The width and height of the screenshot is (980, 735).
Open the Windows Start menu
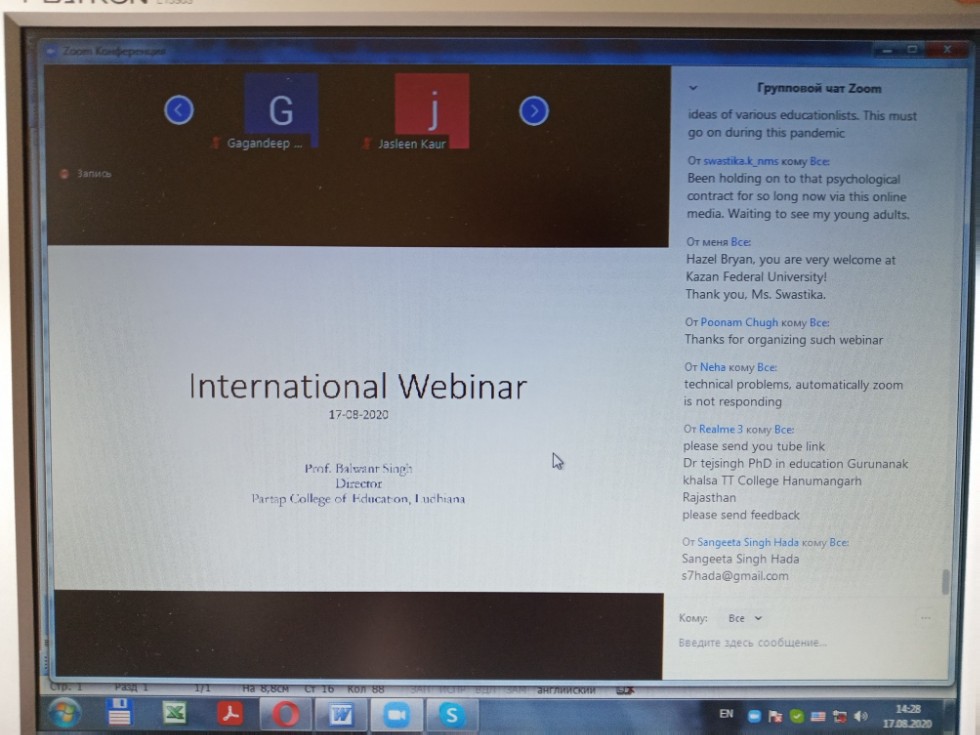[x=64, y=713]
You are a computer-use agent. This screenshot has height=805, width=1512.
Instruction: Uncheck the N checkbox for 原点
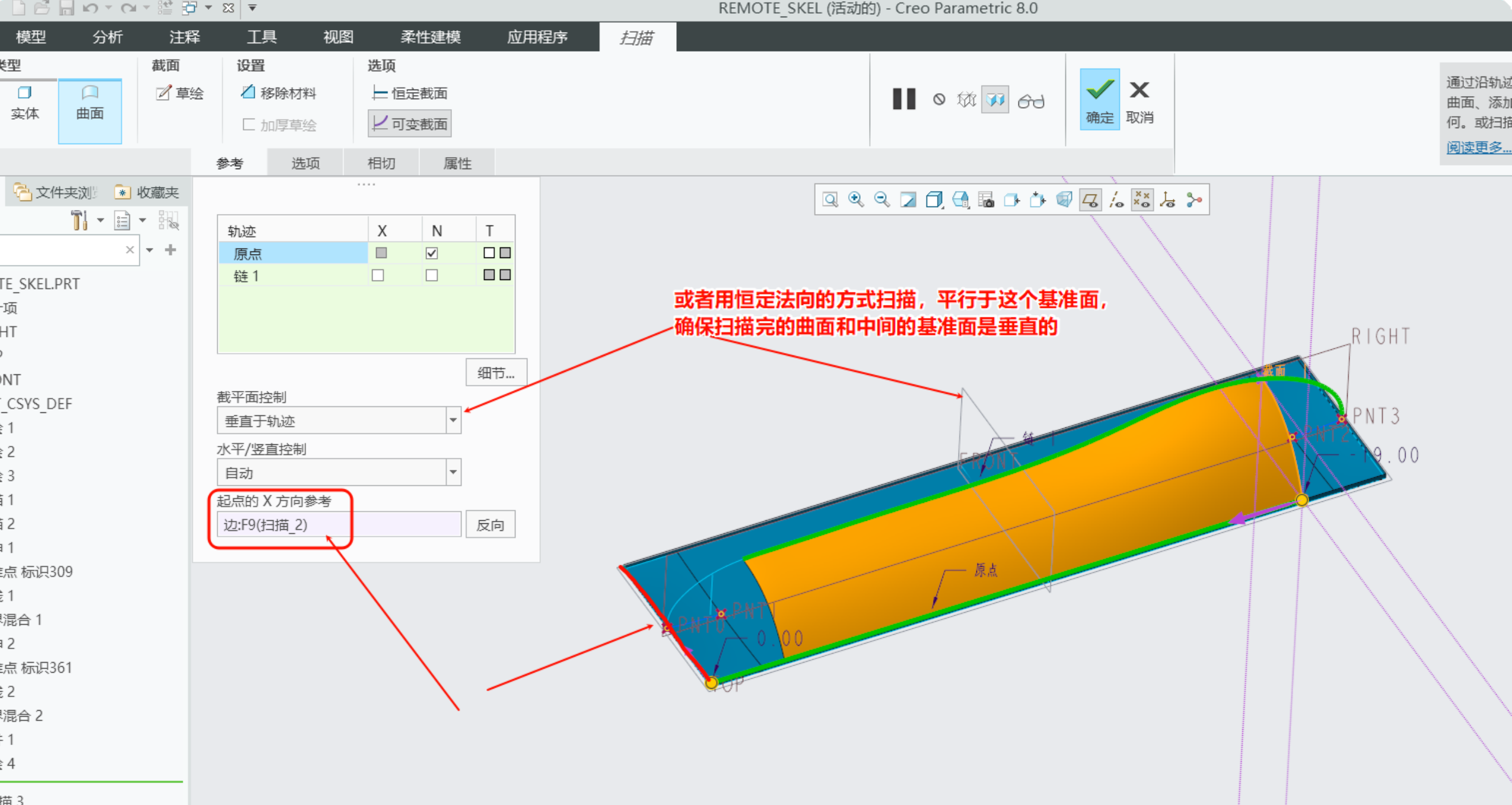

• Stated task: Rewrite all of the entries above with "screenshot" replaced by "image" and everything else left as it is. Leave the pictures out.

• Written reply:
The width and height of the image is (980, 735).
Open the Windows Start menu
[x=64, y=713]
You are a computer-use agent. This image has height=805, width=1512.
Instruction: Uncheck the N checkbox for 原点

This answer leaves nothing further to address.